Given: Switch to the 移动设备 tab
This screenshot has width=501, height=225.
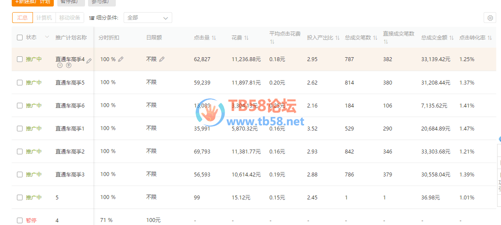Looking at the screenshot, I should (70, 18).
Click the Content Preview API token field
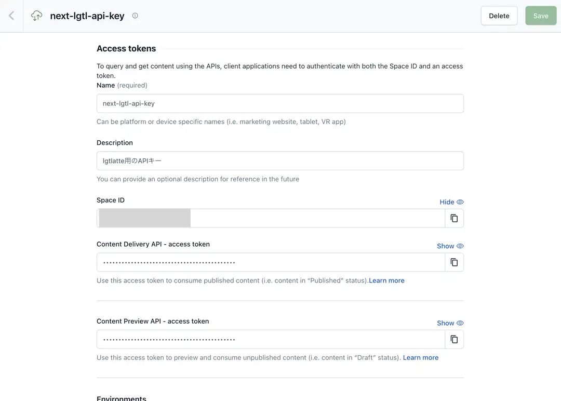The height and width of the screenshot is (401, 561). pyautogui.click(x=270, y=339)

________________________

▶ _STATED PROBLEM_
Quote every record above word for word, and leave the pictures out of your answer.

▶ _OUTPUT OF THE TASK_
Given: Switch to the 移动设备 tab
This screenshot has width=501, height=225.
Looking at the screenshot, I should (70, 18).
Click the Content Preview API token field
The height and width of the screenshot is (401, 561). pyautogui.click(x=270, y=339)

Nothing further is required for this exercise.